4. Should I avoid giving rewards to employees because of favoritism?
I work at a public university and supervise four people. We have some university-wide employee awards, some with monetary rewards, others with just positive, public recognition. As a supervisor, I have employees I think about nominating but I worry about showing favoritism. Am I overthinking it? Do I have the right to try to recognize my employees in other ways and not nominate them in these more public ways?
Honoring people who have done excellent work is not partisanship; This is appreciation based on merit and contribution, that’s how it should work. If you are only nominating people you like personally or have had lunch with, this would be bias. But using your employer’s official praise system is not favoritism. I would be more concerned that your employees will be frustrated that you are preventing them from receiving the type of recognition that your employer has set up specifically for them!
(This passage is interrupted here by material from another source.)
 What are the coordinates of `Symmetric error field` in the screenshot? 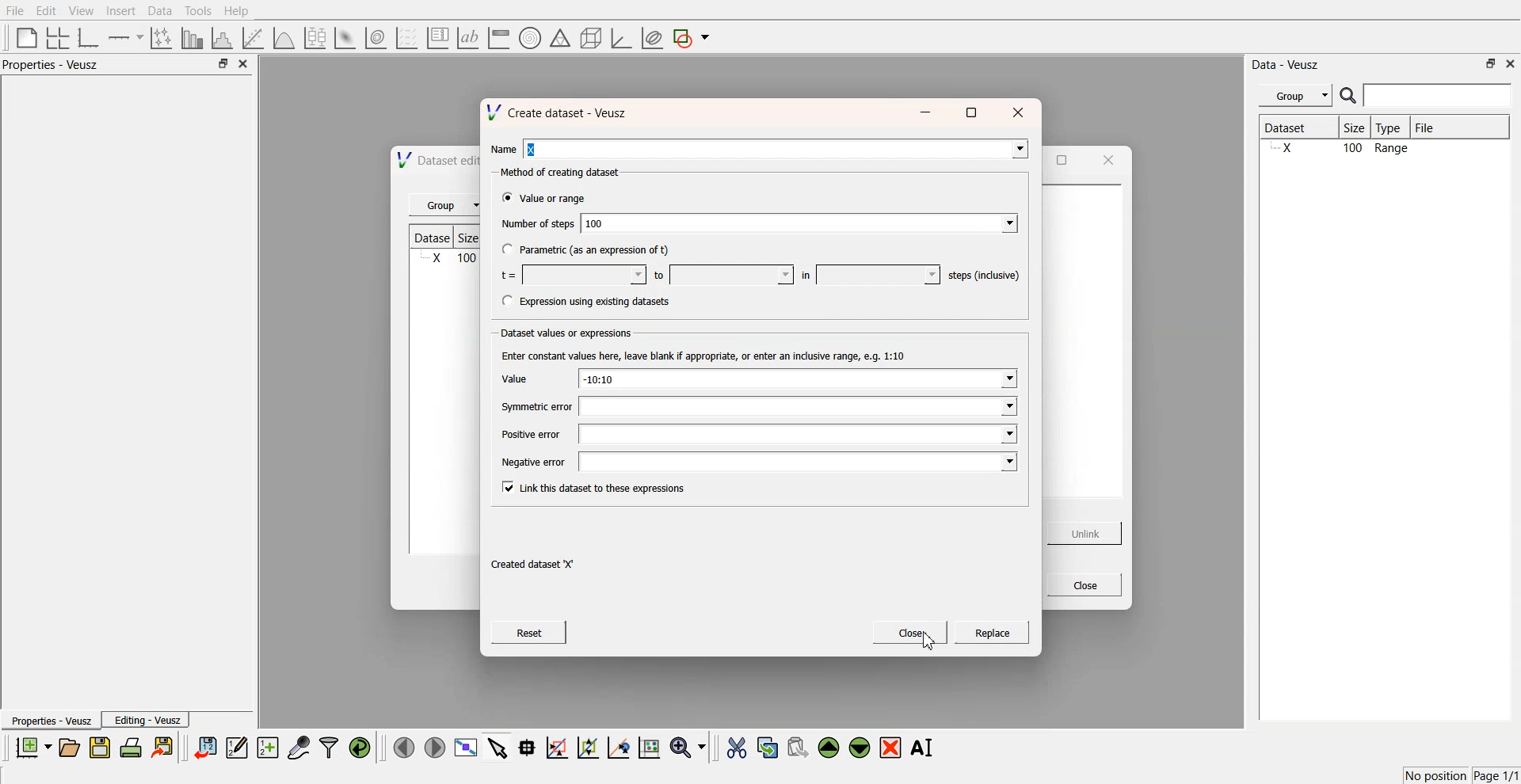 It's located at (796, 406).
If the concern is that some people will be nominated and some people won’t, you’ll definitely want to make sure that you can justify your decisions about who gets nominated for what (and who doesn’t) and that you’re giving people enough regular, ongoing feedback that your recognition decisions will be clearly aligned with that.
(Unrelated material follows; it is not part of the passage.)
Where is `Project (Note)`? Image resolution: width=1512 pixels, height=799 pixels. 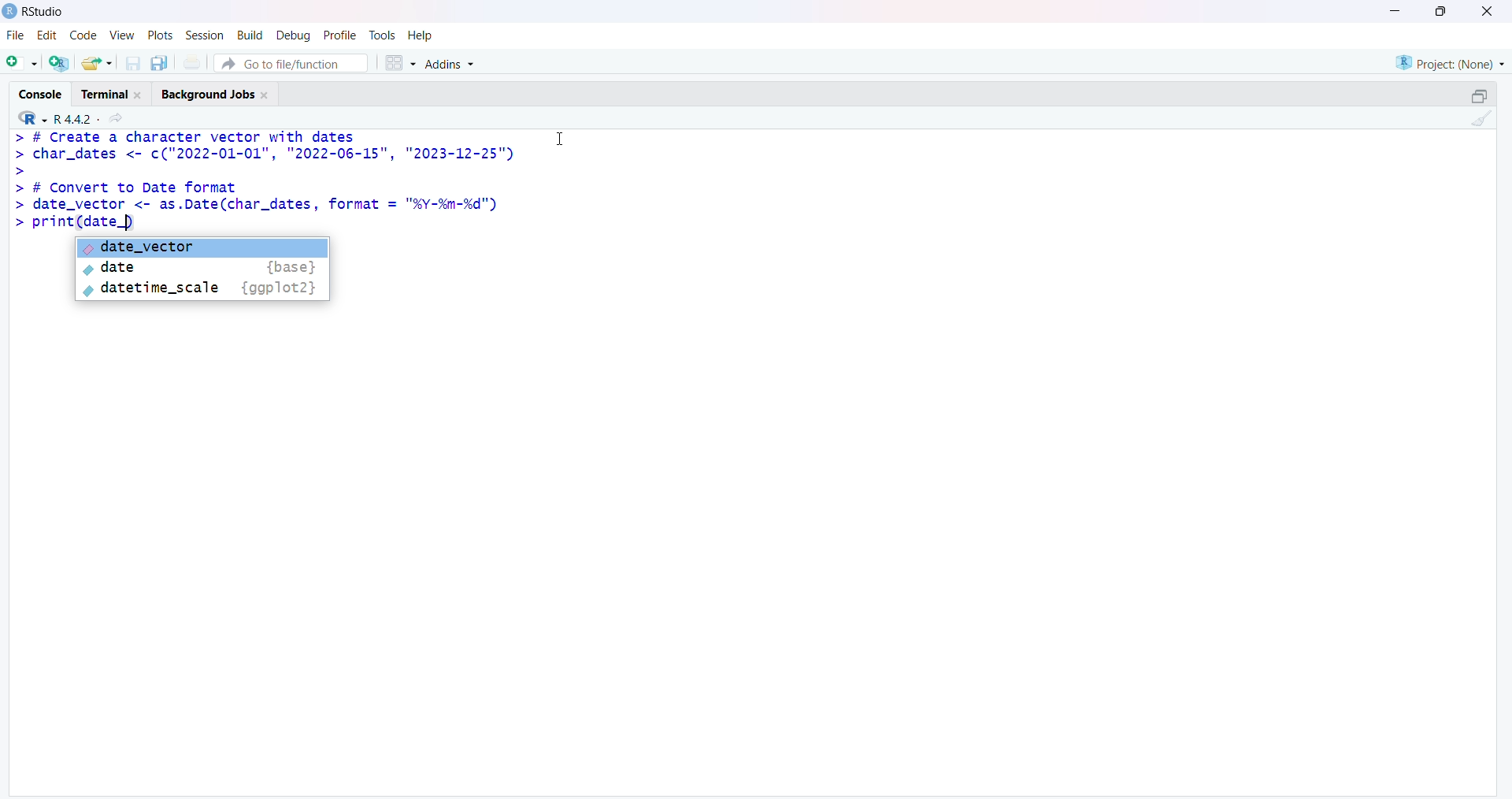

One more thing: Make sure you’re not overlooking people who do excellent work but rather those in areas that are inherently less attractive; Good work is good work, no matter how glamorous or non-glamorous it is (and if anything, there may be more need to ensure that the less glamorous get recognition).
5. When can I ask about health insurance details during the interview process?
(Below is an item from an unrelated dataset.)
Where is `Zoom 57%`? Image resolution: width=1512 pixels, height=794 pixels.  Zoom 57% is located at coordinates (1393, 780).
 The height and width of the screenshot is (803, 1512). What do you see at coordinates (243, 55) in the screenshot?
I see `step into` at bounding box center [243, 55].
I am currently in the second round of interviews for a new job. In my introductory call they told me a bit about the perks (health insurance provider, PTO, 401k, etc.), but I didn’t want to know too much about them and didn’t want to seem overly curious. When would be a good time to ask more specific questions? If offered a job, may I be asked to review their insurance options/tiers before saying yes? Is this a crazy question?
Wait until you have an offer, but it’s in no way strange to ask for details about their insurance coverage at that time (including drug formularies if you want to see how specific drugs are covered).
That said, it is always true that the company may change its insurance in the near future, or the insurance company may change its drug formulary, etc. The whole system is worse than it should be.